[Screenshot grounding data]
━━━━━━
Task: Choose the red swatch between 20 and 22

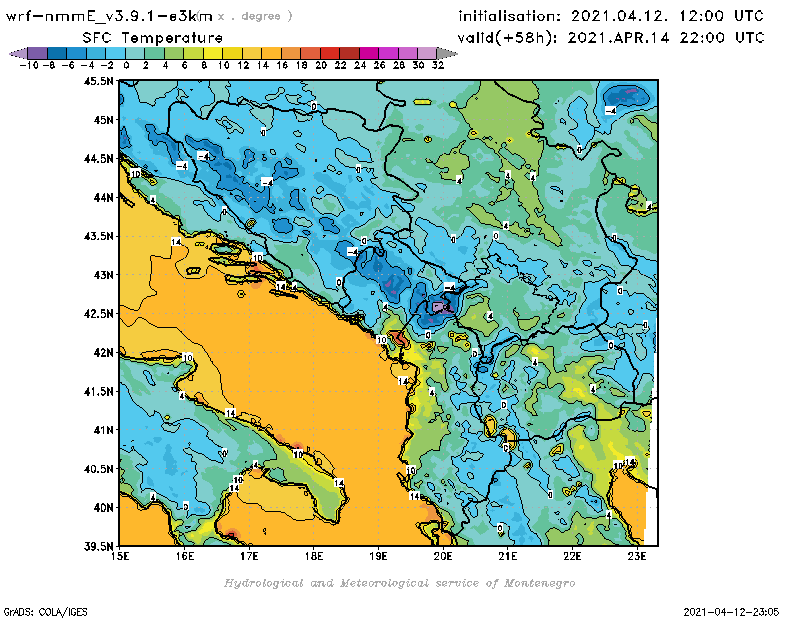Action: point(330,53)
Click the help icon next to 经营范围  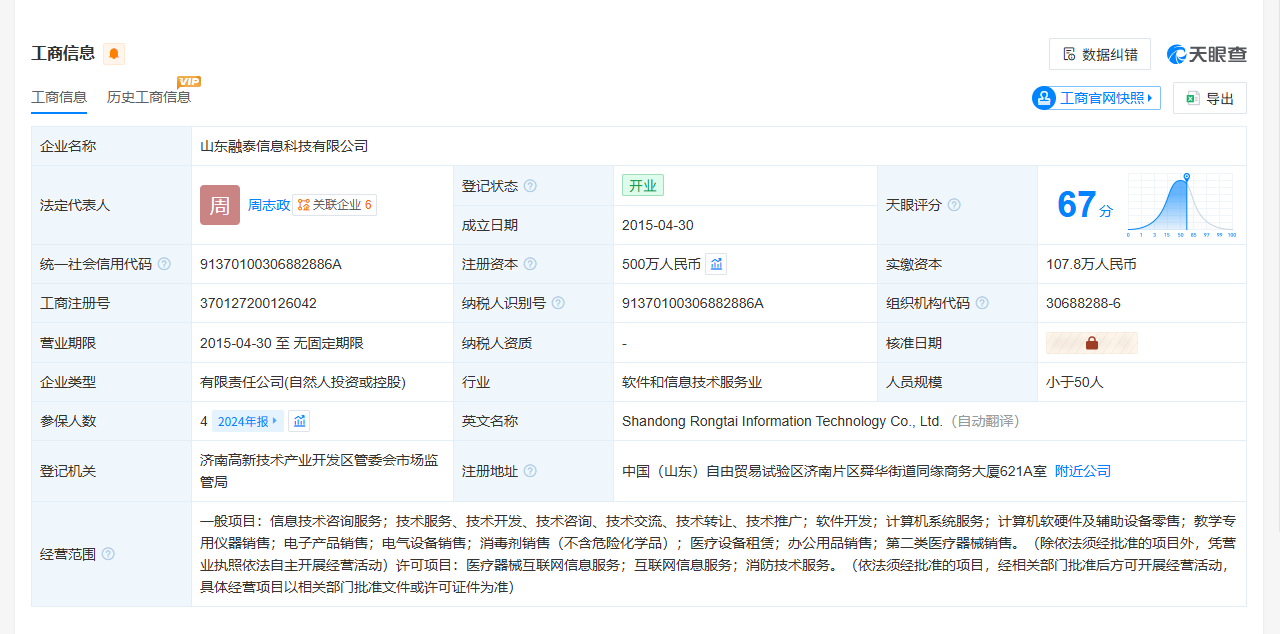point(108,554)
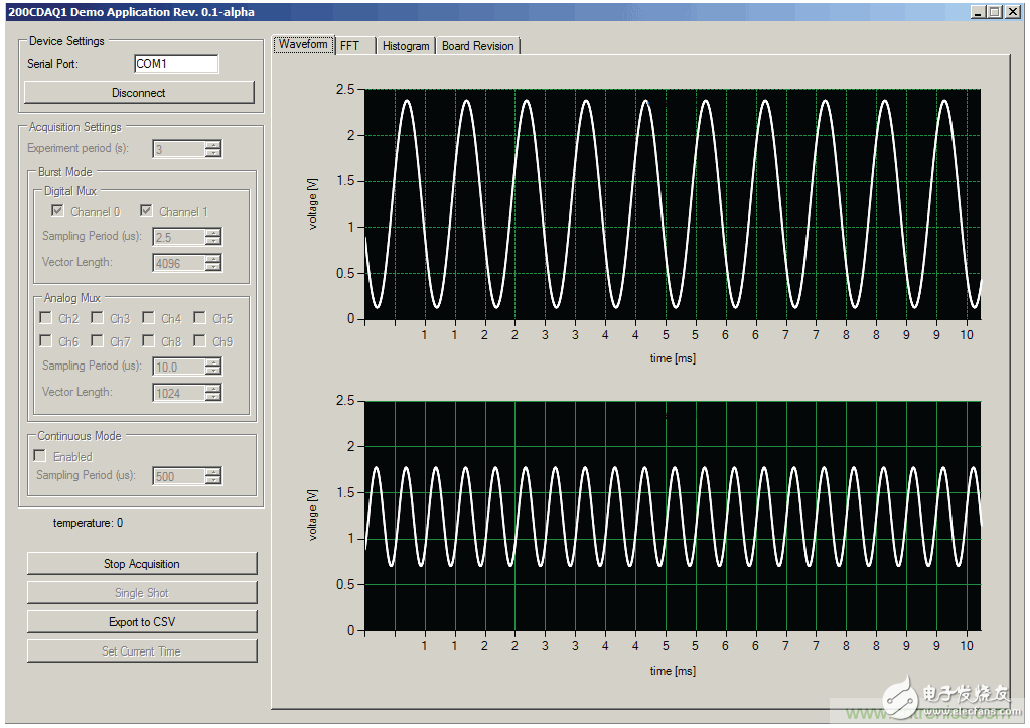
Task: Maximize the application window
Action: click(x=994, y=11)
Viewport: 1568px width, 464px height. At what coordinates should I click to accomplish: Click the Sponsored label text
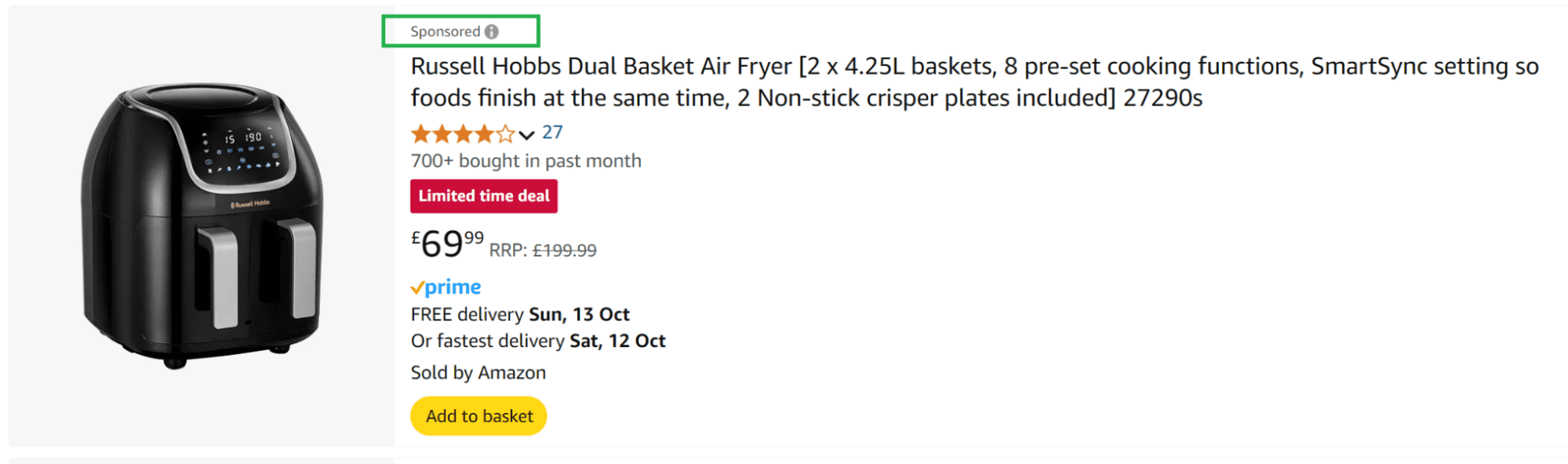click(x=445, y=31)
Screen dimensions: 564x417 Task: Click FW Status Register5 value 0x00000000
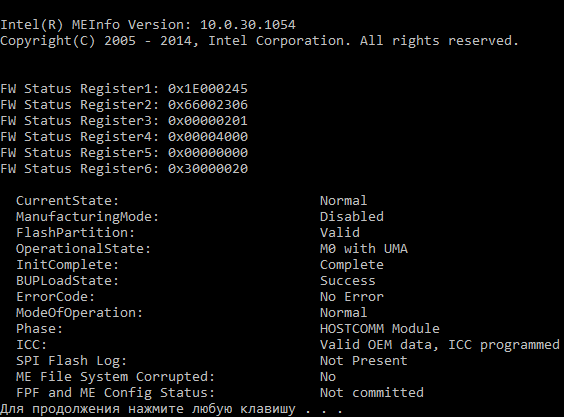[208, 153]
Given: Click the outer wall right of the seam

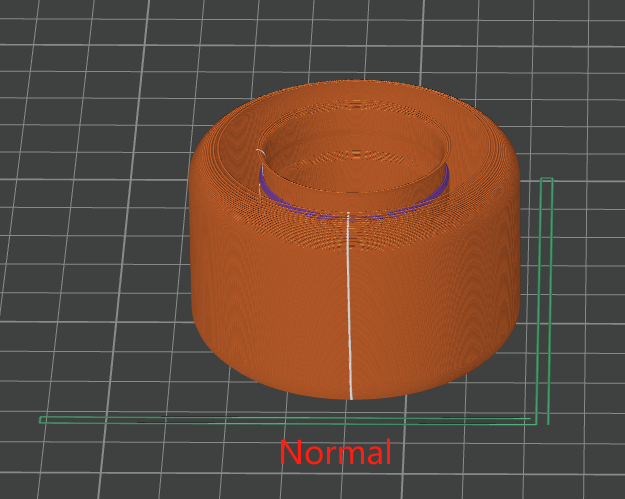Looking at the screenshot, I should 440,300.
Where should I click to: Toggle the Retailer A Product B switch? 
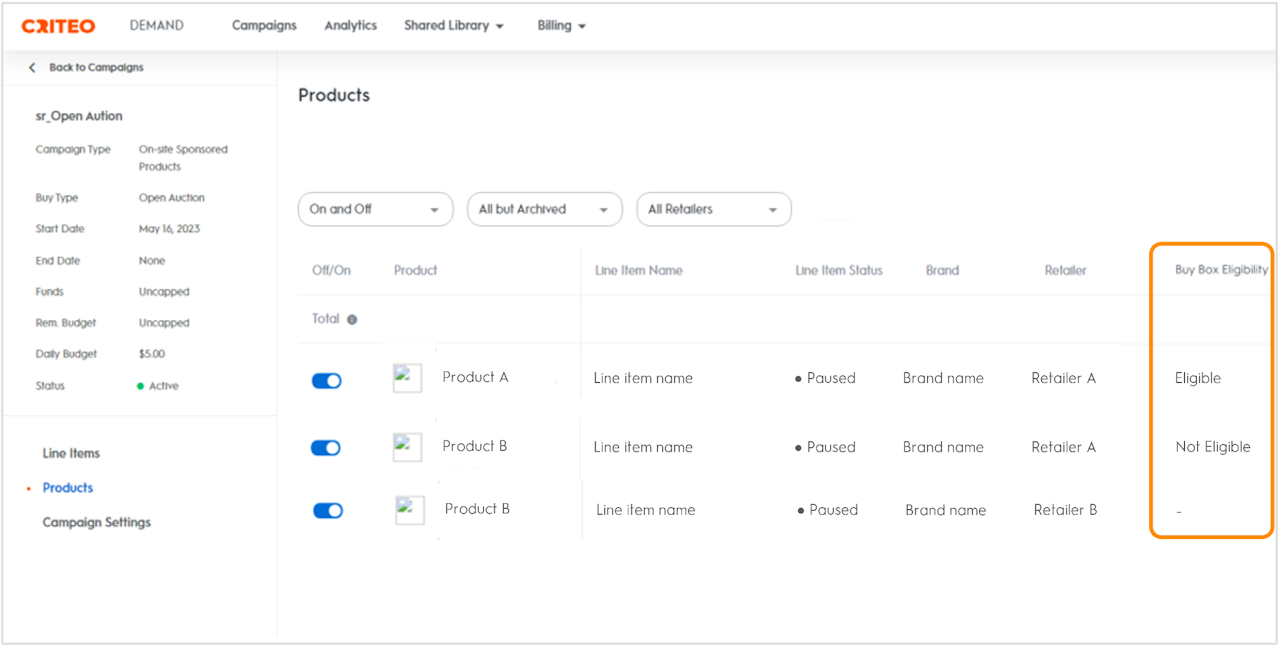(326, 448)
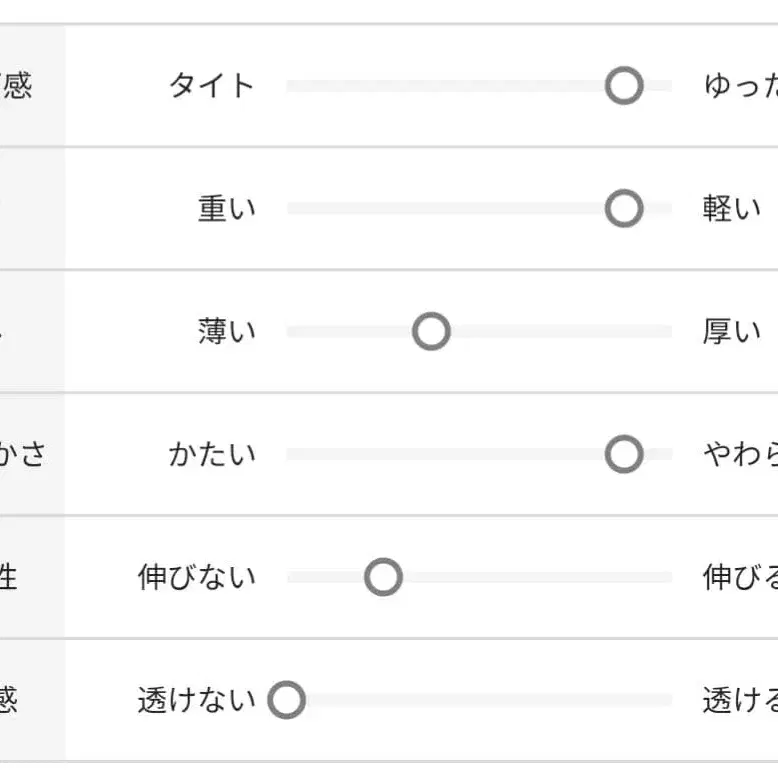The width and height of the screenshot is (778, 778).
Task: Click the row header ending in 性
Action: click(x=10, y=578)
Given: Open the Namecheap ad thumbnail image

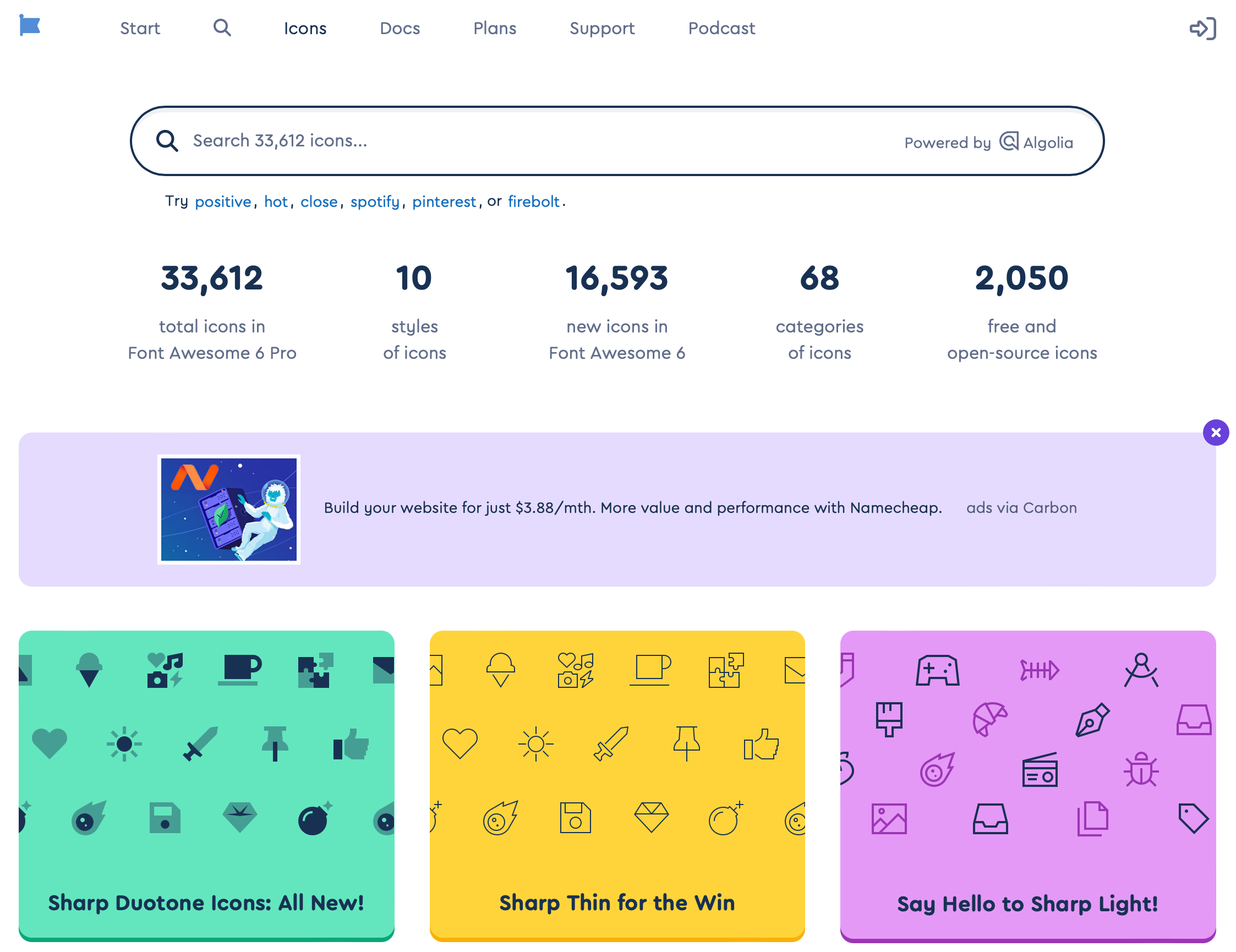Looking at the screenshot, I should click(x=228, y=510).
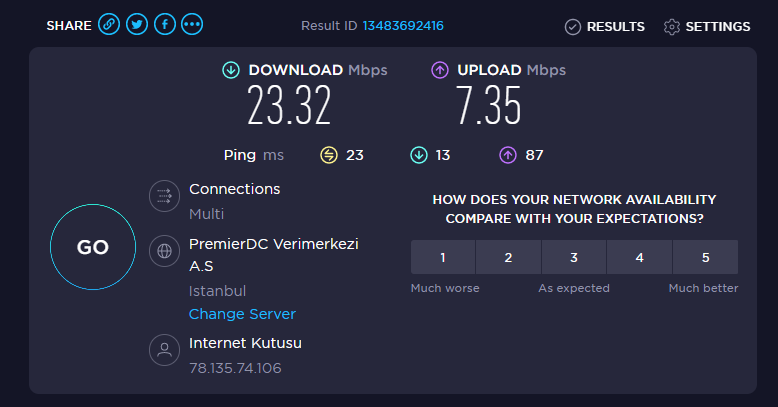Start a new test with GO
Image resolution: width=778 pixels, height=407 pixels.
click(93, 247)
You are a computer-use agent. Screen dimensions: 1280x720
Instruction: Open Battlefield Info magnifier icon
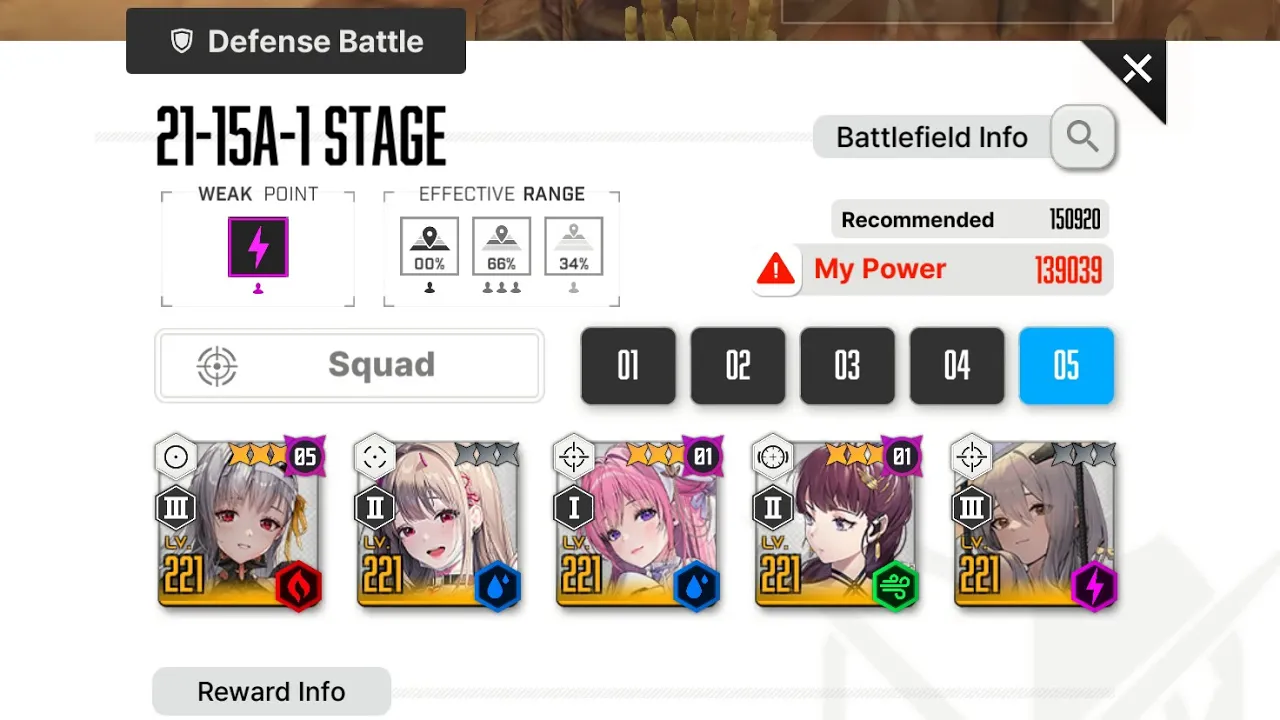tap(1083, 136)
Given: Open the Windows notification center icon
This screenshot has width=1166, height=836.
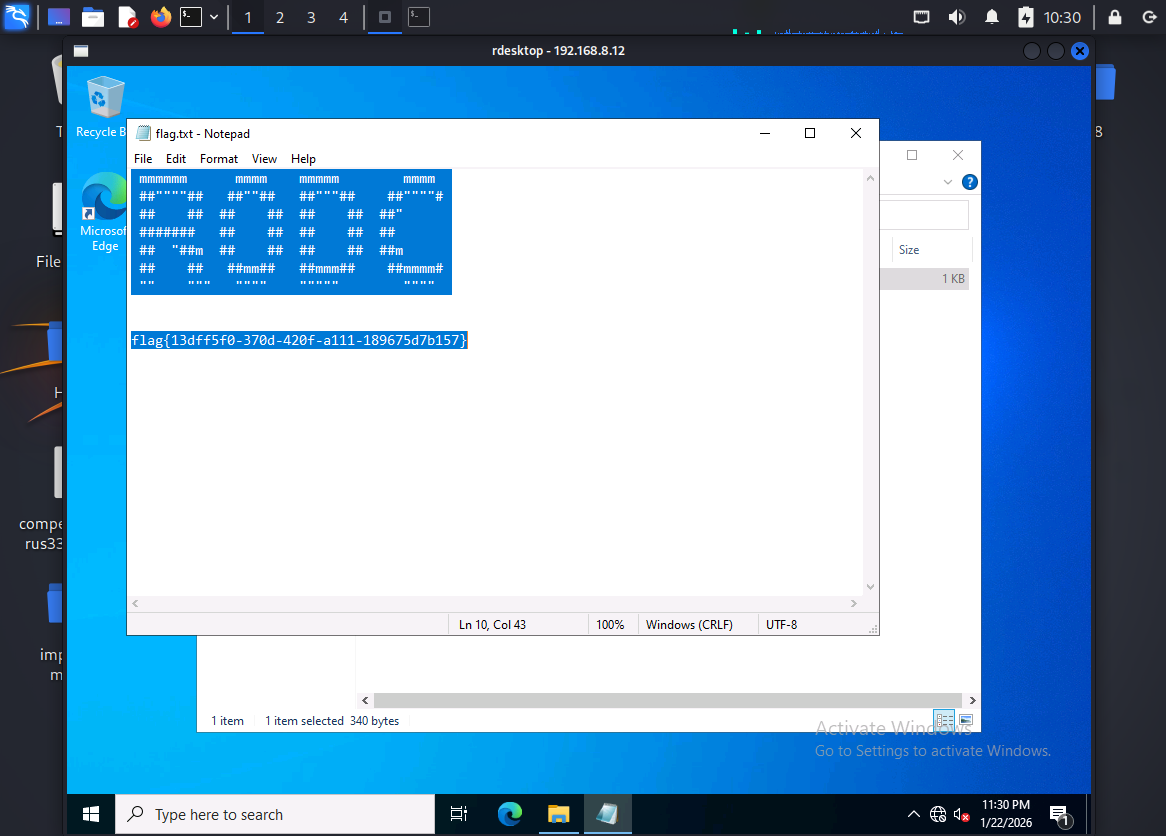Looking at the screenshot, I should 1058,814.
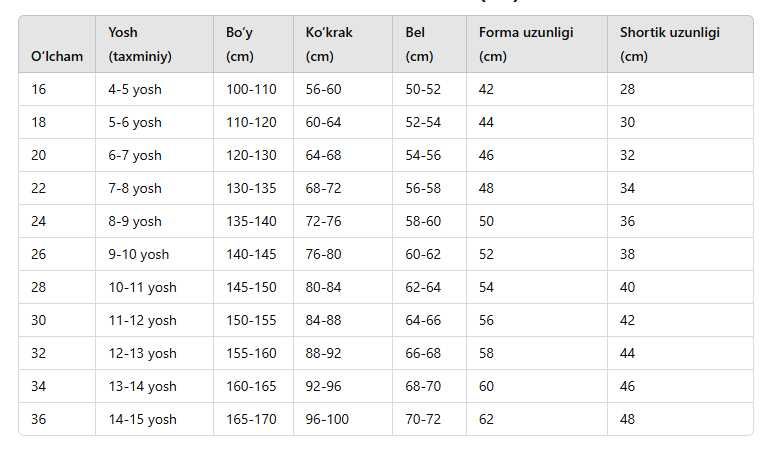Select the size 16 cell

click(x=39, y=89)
━━━━━━
Brief: Return exactly, with no pictures, each line from the one that contains "Screen dimensions: 564x417" through the end of the entries above, both ends included.

Solution for this exercise:
Screen dimensions: 564x417 Task: Click FW Status Register5 value 0x00000000
[208, 153]
Given: Click the outer wall right of the seam

Looking at the screenshot, I should 440,300.
Where should I click to: Toggle the Retailer A Product B switch? 
(326, 448)
The width and height of the screenshot is (778, 778).
Task: Click the row header ending in 性
Action: click(x=10, y=578)
Given: Open the Namecheap ad thumbnail image

Looking at the screenshot, I should click(x=228, y=510).
Start a new test with GO
Image resolution: width=778 pixels, height=407 pixels.
click(93, 247)
You are a computer-use agent. Screen dimensions: 1280x720
Instruction: Open Battlefield Info magnifier icon
tap(1083, 136)
Given: Open the Windows notification center icon
This screenshot has width=1166, height=836.
Looking at the screenshot, I should 1058,814.
Select the size 16 cell

click(x=39, y=89)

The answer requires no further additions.